** START GIVEN TEXT **
In college football, strength of schedule is supposed to mean something. If you play tough teams, you get rewarded in the rankings. If you fill your schedule with cupcakes, you’ll get punished. At least, that’s what we’re supposed to believe.
The Wisconsin Badgers just finished a 4-0 non-conference slate against the poorest and the littlest of the Little Sisters of the Poor. Their FBS opponents (UNLV, Oregon State, and NIU) have a combined record of 2-4 against other FBS schools and are winless in their two tries against FCS schools. Even without the massacres they sustained against Wisconsin, the three clubs have been outscored 277-248 with such lightweights as Kansas, Sacramento State, and Southern Utah (who beat UNLV 41-16 in Las Vegas) part of this beat down.
These teams are bad.
According to Sports-Reference’s Simple Rating System, NIU is the best of the bunch at #76, with UNLV and Oregon State languishing at #116 and #117 respectively, giving the Badgers the 119th toughest schedule — only Texas Tech, with games against Texas State (FCS), New Mexico and Nevada has played softer opponents by the Sports-Reference numbers. Things are slightly rosier if you buy the Football Outsiders rankings*, which have NIU up at #54, Oregon State at #55, and UNLV at #118. Football Outsiders doesn’t have strength of schedule rankings, but this grouping would likely have the Badgers somewhere in the 90s as opposed to 119.
Keep in mind, these rankings are out of 120.
So, we have clearly established the Badgers’ schedule has not just been crap, but worst-in-football level crap. And how have the Badgers been punished in the rankings?
After starting the season at #11, the Badgers have moved their way up to #7. Sure, Wisconsin dropped a spot after a victory against South Dakota this week thanks to then-#7 Oklahoma State’s defeat of then-#8 Texas A&M. But outside of that blip, the destruction of the lesser opponents and the exposure of Russell Wilson as one of the nation’s top quarterbacks has done far more good than ill for the Badgers in the eyes of the pollsters. They’ll have plenty of chances to beat on ranked opponents, with this weekend’s monumental context against Nebraska, road games at Michigan State, Illinois, and Ohio State, possibly the last home game against Penn State, and another huge game thanks to the new Big Ten Championship Game, should things come to that — if the Badgers don’t make the Big Ten Championship, the scheduling and rankings are moot anyway.
** END GIVEN TEXT **
** START GIVEN ENTRIES **
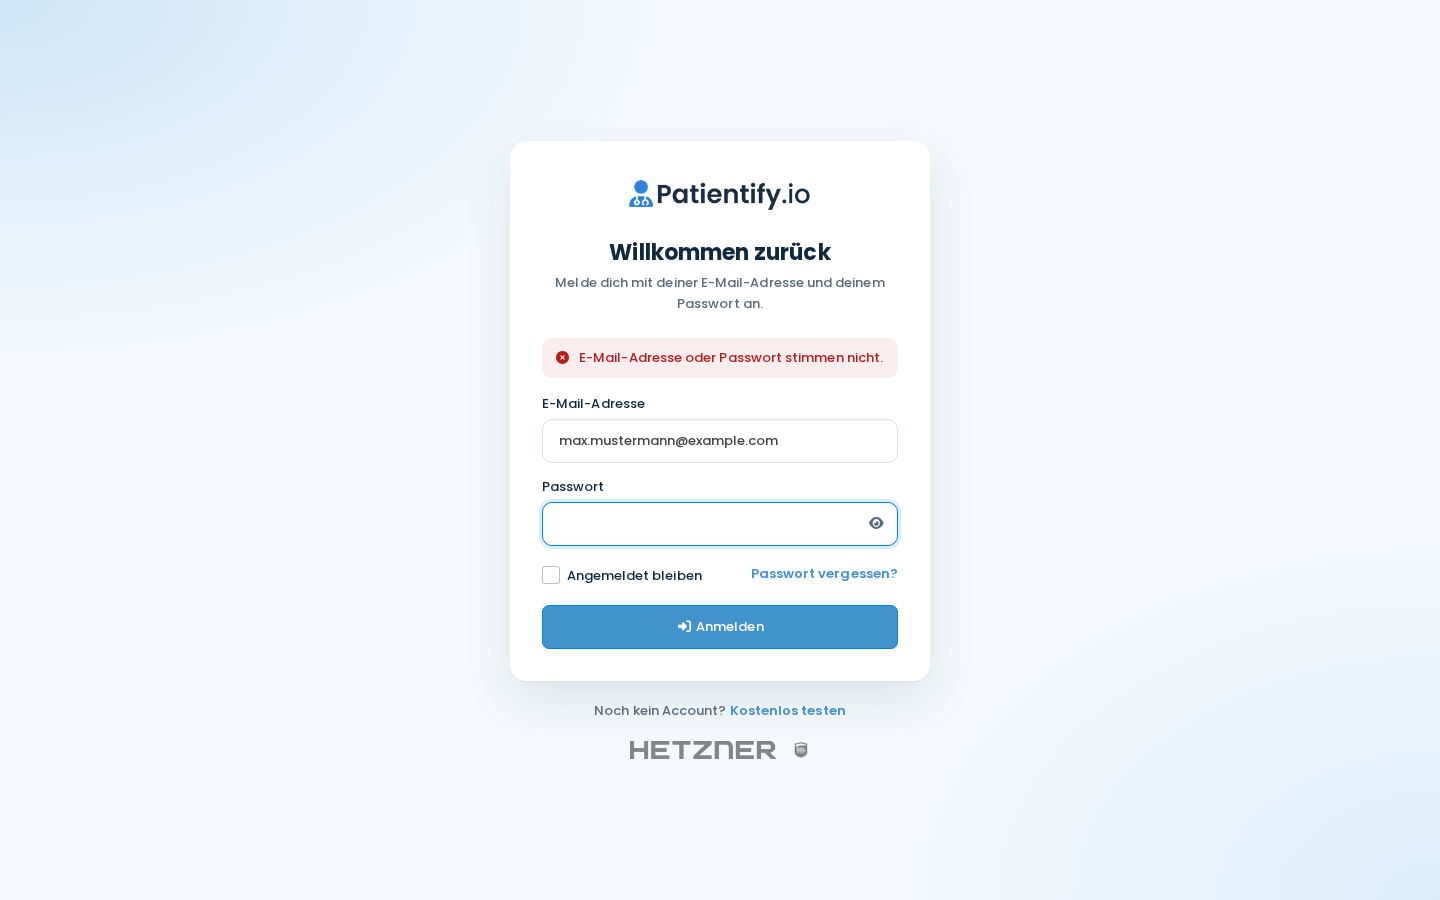This screenshot has width=1440, height=900.
Task: Click the Patientify doctor logo icon
Action: (641, 194)
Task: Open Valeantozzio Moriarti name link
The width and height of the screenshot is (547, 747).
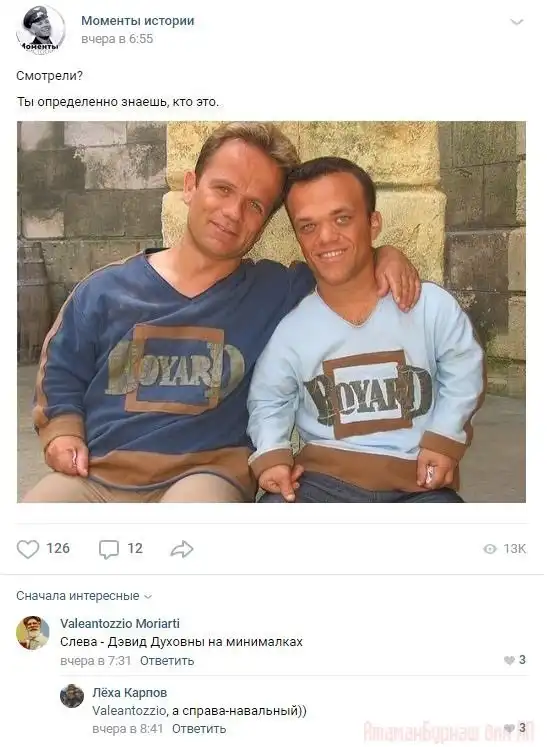Action: click(x=120, y=624)
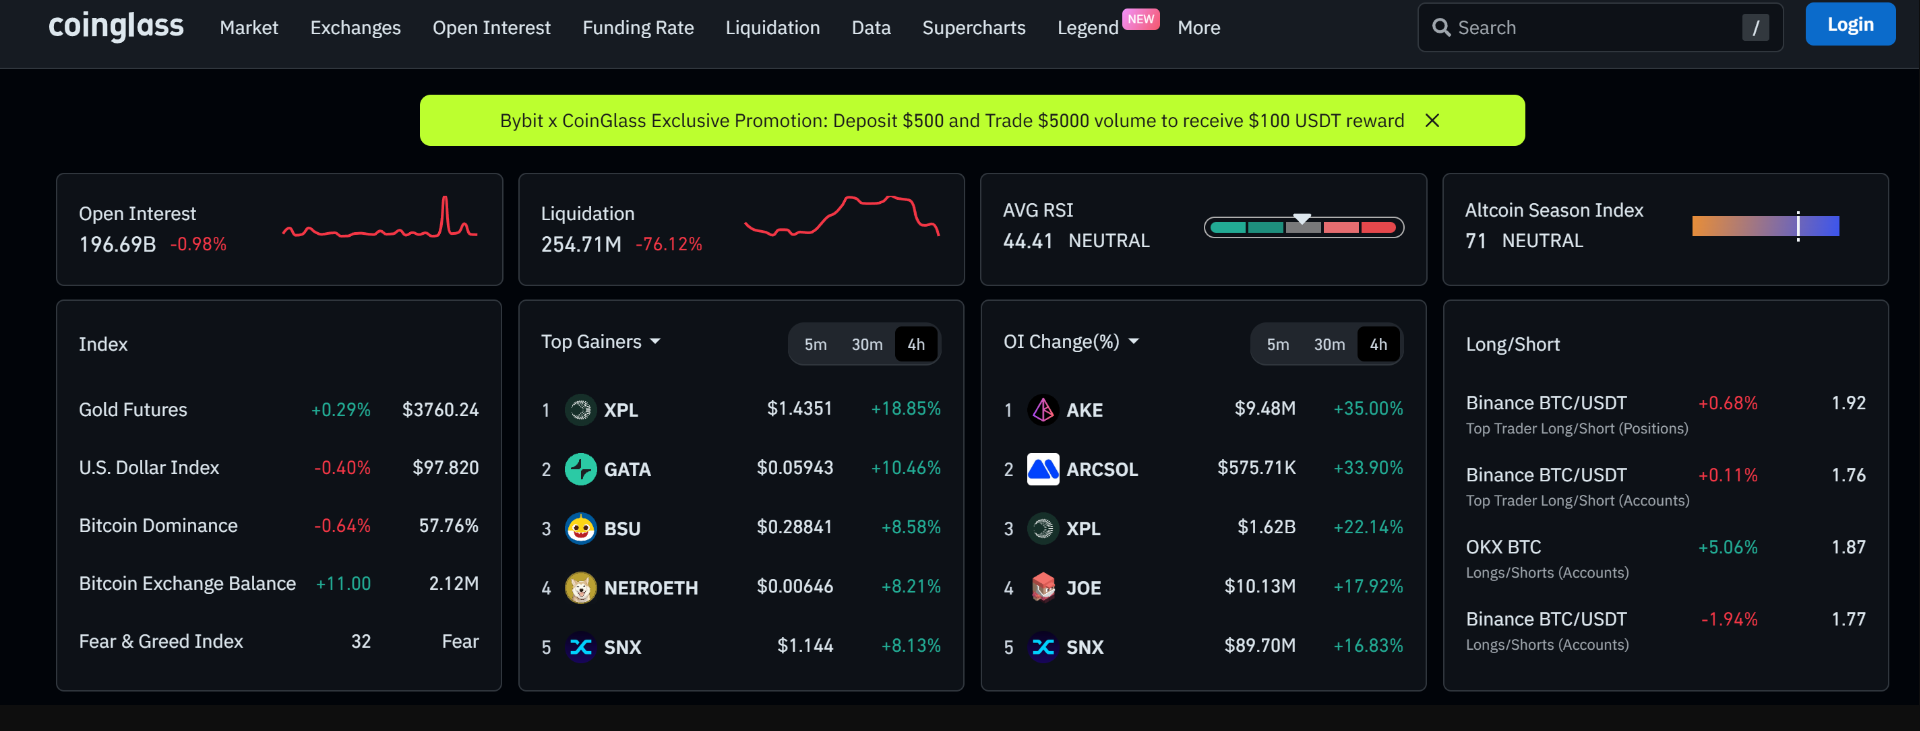Open the More menu in navigation

[1198, 28]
** END GIVEN ENTRIES **
(THINGS TO DO)
**a.** Using the Wisconsin football schedule article, decide whether each statement agrees with it, answering yes or no and quoting the deciding words: (i) Wisconsin opened the season ranked #11. (ii) Football Outsiders places UNLV at #54. (iii) Southern Utah defeated UNLV in Las Vegas.
**b.** Carry on the Wisconsin football schedule article from its last sentence.

(EXPECTED RESPONSES)
**a.**
(i) Yes: "After starting the season at #11"
(ii) No: "NIU up at #54, Oregon State at #55, and UNLV at #118"
(iii) Yes: "Southern Utah (who beat UNLV 41-16 in Las Vegas)"

**b.**
The Badgers could be killed in the computer rankings — many of the rankings will be based on similar principles as the Sports-Reference SRS except without the benefit of including margin of victory, which isn’t allowed in BCS computer rankings. The computer rankings dragged the Badgers down a bit in 2010 — the Badgers would’ve had a 0.86 instead of a 0.80 without the computer rankings, moving from fifth to fourth — and the difference between #2 Oregon and #3 TCU in the BCS rankings last season was 0.0618. If the Badgers are as disliked by the computers in 2011 as they were in 2010, it could potentially cost them a National Championship bid.
But if Oklahoma and Alabama or LSU both win out — the likeliest scenario for the Badgers missing out on the National Championship even with a perfect schedule — it isn’t likely scheduling would have made an impact anyway. Both teams would be entrenched at 1-2 in the polls. The poor teams at the bottom of the Big Ten would chip away at the Badgers’ computer ranking enough that it wouldn’t matter, say, if the Badgers played that rumored game against TCU or a similarly strong opponent.
All the Badgers can do is win the games on their schedule and hope for help from the system, and that would be the case no matter who was coming into Camp Randall this September.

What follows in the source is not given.